Terez Hall (born November 18, 1996) is an American football outside linebacker for the New England Patriots of the National Football League (NFL). He played college football at Missouri.

College career
Hall was a member of the Missouri Tigers for four seasons. As a junior, he finished second on the team with 85 tackles and 12.5 tackles for loss with one sack. Hall was named a team captain going into his senior season and ended the year with 74 tackles, nine tackles for loss, five sacks, seven quarterback hurries and one interception. Hall finished his collegiate career with 186 tackles, six sacks, an interception and a forced fumble in 48 games played.

Professional career 
Hall was signed by the New England Patriots as an undrafted free agent on April 27, 2019. He was waived on August 31, 2019, during final roster cuts and was re-signed to the team's practice squad the following day.

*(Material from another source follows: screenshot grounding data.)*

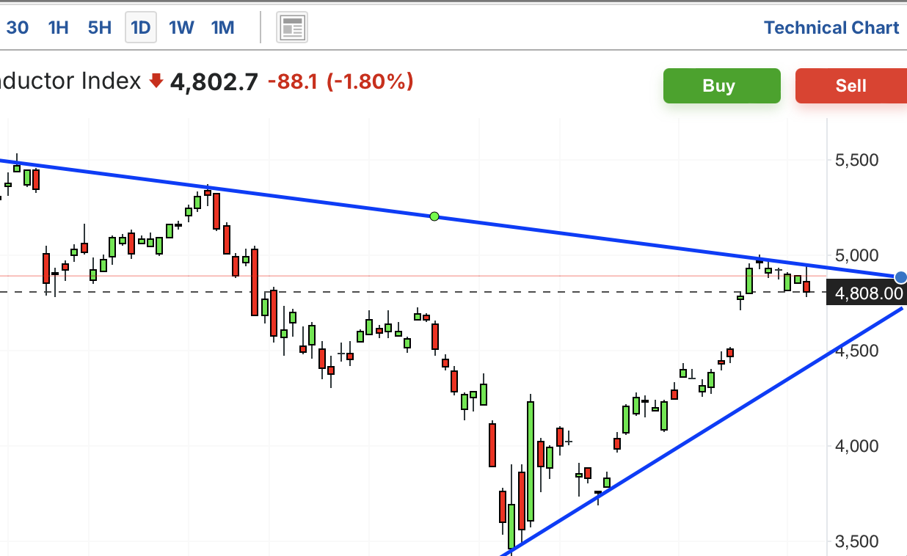Switch to the 1M timeframe

coord(222,28)
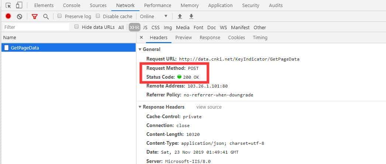Open the Online throttling dropdown
The image size is (386, 164).
pyautogui.click(x=154, y=16)
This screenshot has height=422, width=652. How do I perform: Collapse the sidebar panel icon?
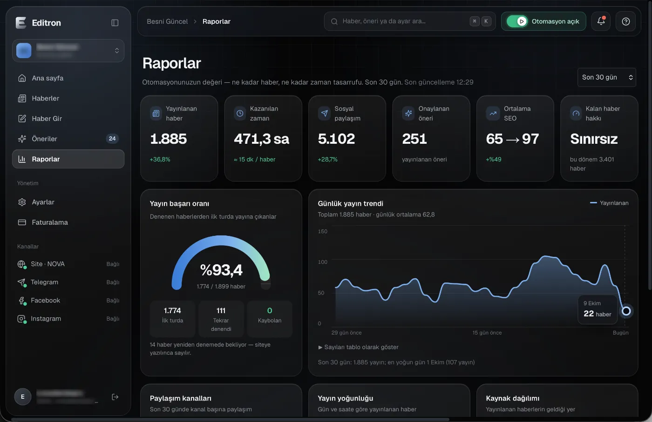point(115,23)
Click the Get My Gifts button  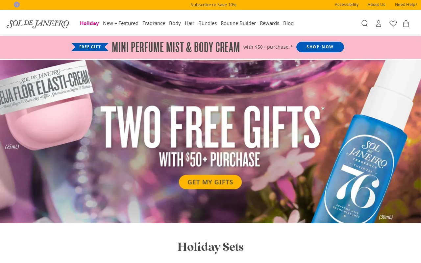(211, 182)
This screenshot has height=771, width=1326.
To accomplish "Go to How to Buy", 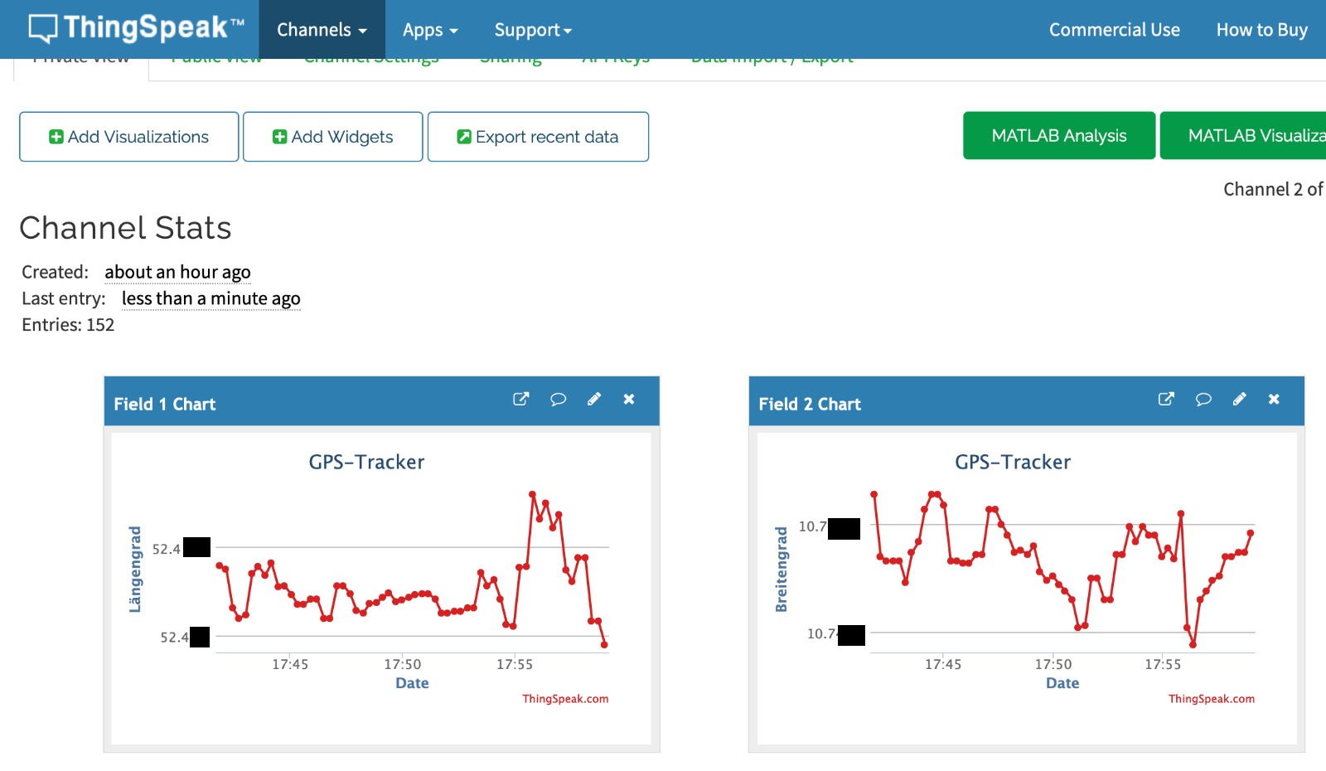I will 1261,30.
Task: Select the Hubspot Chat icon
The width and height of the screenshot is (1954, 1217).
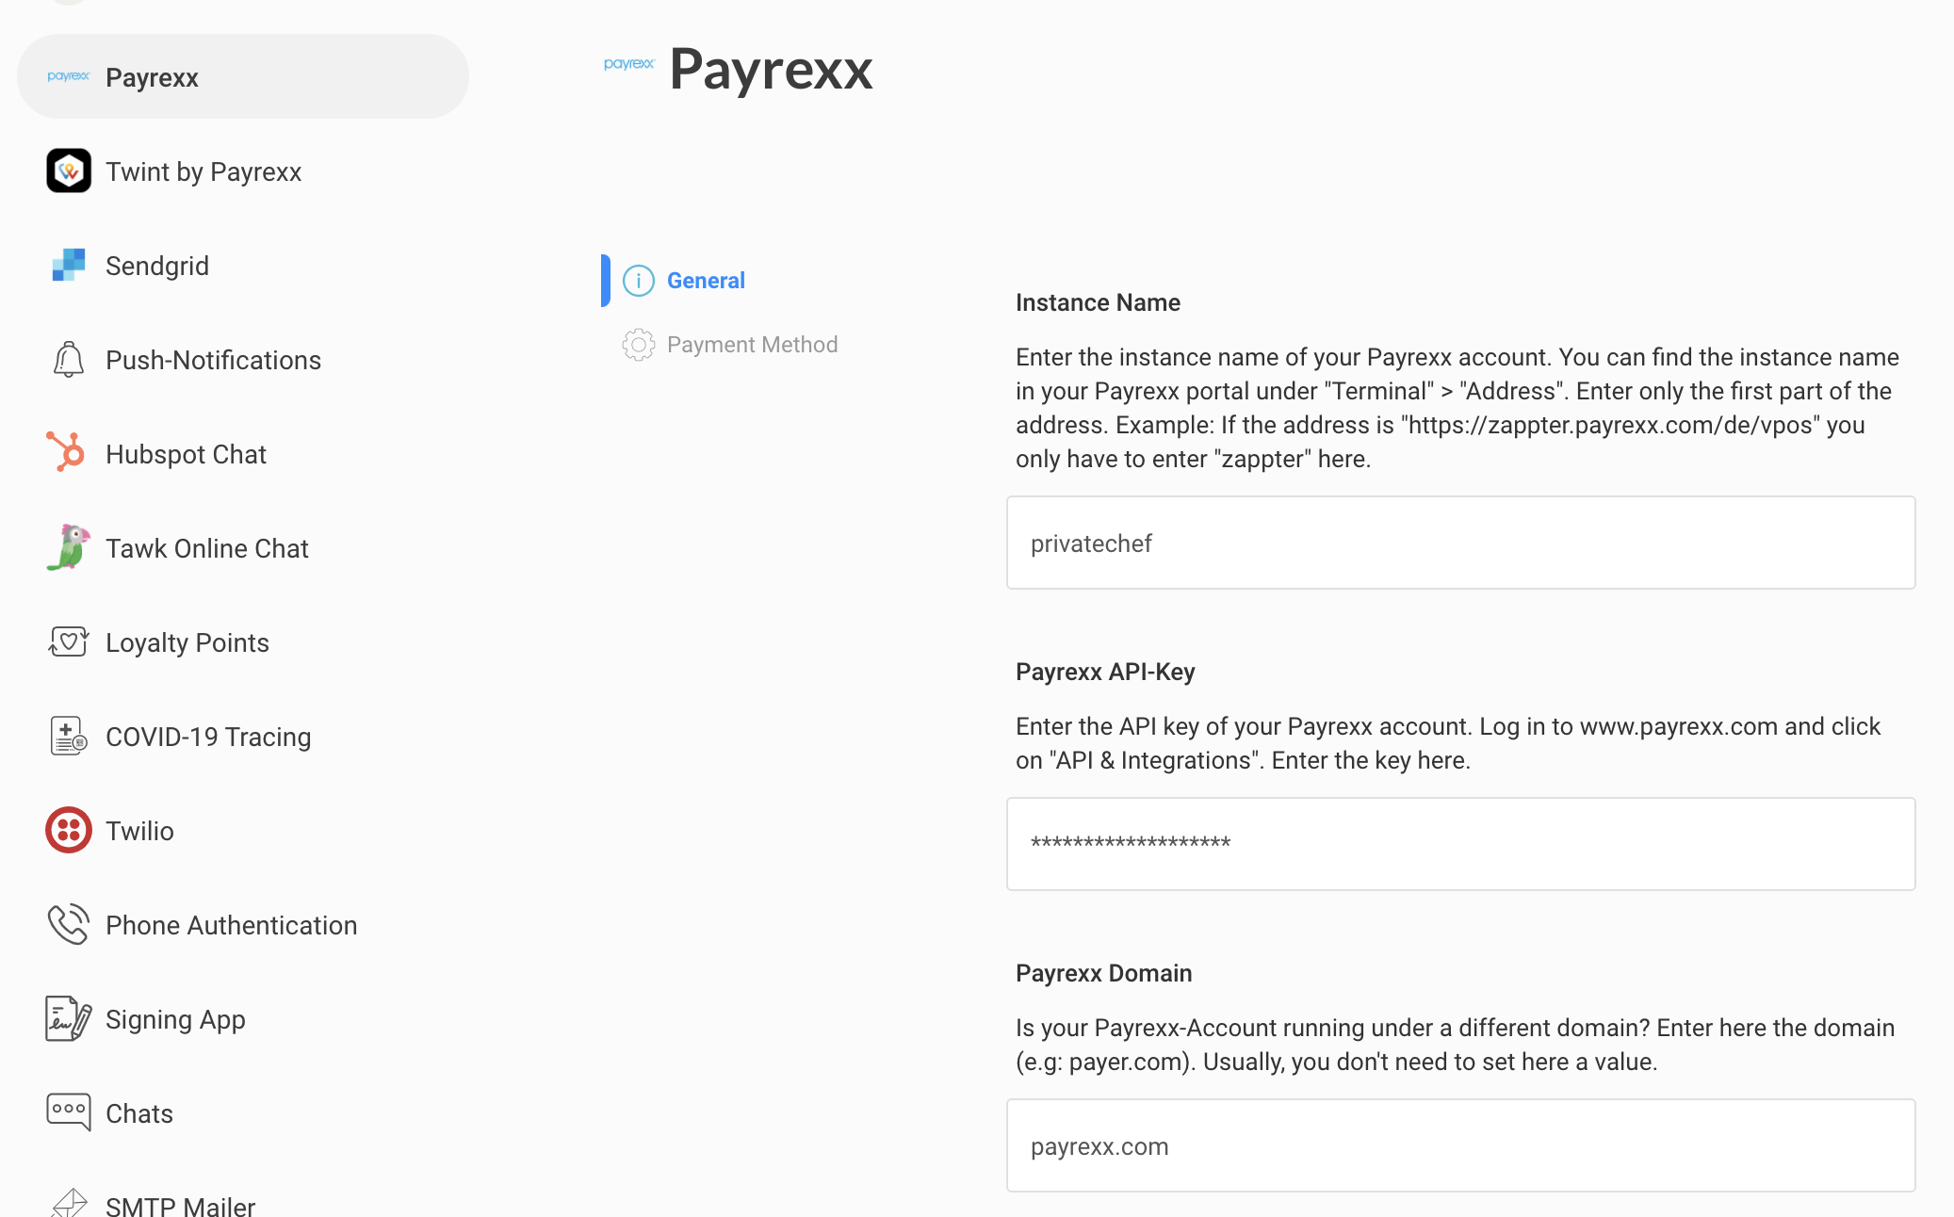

Hall remained on the practice squad for the remainder of the season and signed a reserve/futures contract with the Patriots on January 6, 2020.

Hall was waived during final roster cuts on September 5, 2020, but was again re-signed to the practice squad the next day. He was elevated to the active roster on November 9, 2020, and made his debut that night on Monday Night Football, starting at linebacker and making six total tackles in a 30–27 win over the New York Jets. He reverted to the practice squad after the game. He was elevated again on November 14 for the team's week 10 game against the Baltimore Ravens, and reverted to the practice squad again following the game. He was promoted to the active roster on November 21.

Hall was placed on the reserve/physically unable to perform list to start the 2021 season.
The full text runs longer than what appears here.